» **WORK TASK**
Without skipping anything, print all of the data exactly.

Records from a collection
******

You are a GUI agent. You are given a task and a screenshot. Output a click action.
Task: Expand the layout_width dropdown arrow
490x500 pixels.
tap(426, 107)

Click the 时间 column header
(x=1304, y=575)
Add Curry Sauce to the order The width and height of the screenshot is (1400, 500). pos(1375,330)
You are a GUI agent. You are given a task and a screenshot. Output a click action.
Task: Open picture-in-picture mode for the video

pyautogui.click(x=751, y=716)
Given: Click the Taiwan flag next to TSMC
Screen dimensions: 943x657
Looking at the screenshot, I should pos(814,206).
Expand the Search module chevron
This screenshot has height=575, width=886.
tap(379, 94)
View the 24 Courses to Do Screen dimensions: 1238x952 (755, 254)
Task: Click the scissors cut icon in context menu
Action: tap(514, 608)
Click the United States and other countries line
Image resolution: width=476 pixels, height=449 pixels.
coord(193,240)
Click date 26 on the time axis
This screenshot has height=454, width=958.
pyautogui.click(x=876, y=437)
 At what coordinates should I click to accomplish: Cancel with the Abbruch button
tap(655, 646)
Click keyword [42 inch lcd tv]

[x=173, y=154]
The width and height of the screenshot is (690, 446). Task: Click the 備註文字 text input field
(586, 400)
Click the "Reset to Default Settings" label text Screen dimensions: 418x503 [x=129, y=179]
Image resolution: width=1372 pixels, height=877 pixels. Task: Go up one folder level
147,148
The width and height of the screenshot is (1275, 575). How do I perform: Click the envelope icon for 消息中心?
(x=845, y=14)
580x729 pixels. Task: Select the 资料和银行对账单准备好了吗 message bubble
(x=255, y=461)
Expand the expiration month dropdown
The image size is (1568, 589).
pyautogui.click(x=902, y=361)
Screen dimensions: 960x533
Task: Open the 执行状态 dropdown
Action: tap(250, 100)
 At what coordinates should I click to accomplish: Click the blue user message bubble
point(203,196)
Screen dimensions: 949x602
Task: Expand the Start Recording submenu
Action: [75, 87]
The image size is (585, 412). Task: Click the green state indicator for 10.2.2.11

******

» **ANSWER TO THIS PROBLEM**
You are a GUI agent. You are given a task and a screenshot. Output a click action.
Task: Expand the layout_width dropdown arrow
490x500 pixels.
tap(426, 107)

Click the 时间 column header
(x=1304, y=575)
Add Curry Sauce to the order The width and height of the screenshot is (1400, 500). pos(1375,330)
You are a GUI agent. You are given a task and a screenshot. Output a click action.
Task: Open picture-in-picture mode for the video

pyautogui.click(x=751, y=716)
Given: Click the Taiwan flag next to TSMC
Screen dimensions: 943x657
Looking at the screenshot, I should pos(814,206).
Expand the Search module chevron
This screenshot has height=575, width=886.
tap(379, 94)
View the 24 Courses to Do Screen dimensions: 1238x952 (755, 254)
Task: Click the scissors cut icon in context menu
Action: tap(514, 608)
Click the United States and other countries line
Image resolution: width=476 pixels, height=449 pixels.
coord(193,240)
Click date 26 on the time axis
This screenshot has height=454, width=958.
pyautogui.click(x=876, y=437)
 At what coordinates should I click to accomplish: Cancel with the Abbruch button
tap(655, 646)
Click keyword [42 inch lcd tv]

[x=173, y=154]
The width and height of the screenshot is (690, 446). Task: Click the 備註文字 text input field
(586, 400)
Click the "Reset to Default Settings" label text Screen dimensions: 418x503 [x=129, y=179]
Image resolution: width=1372 pixels, height=877 pixels. Task: Go up one folder level
147,148
The width and height of the screenshot is (1275, 575). How do I perform: Click the envelope icon for 消息中心?
(x=845, y=14)
580x729 pixels. Task: Select the 资料和银行对账单准备好了吗 message bubble
(x=255, y=461)
Expand the expiration month dropdown
The image size is (1568, 589).
pyautogui.click(x=902, y=361)
Screen dimensions: 960x533
Task: Open the 执行状态 dropdown
Action: tap(250, 100)
 At what coordinates should I click to accomplish: Click the blue user message bubble
point(203,196)
Screen dimensions: 949x602
Task: Expand the Start Recording submenu
Action: [75, 87]
The image size is (585, 412). Task: Click the green state indicator for 10.2.2.11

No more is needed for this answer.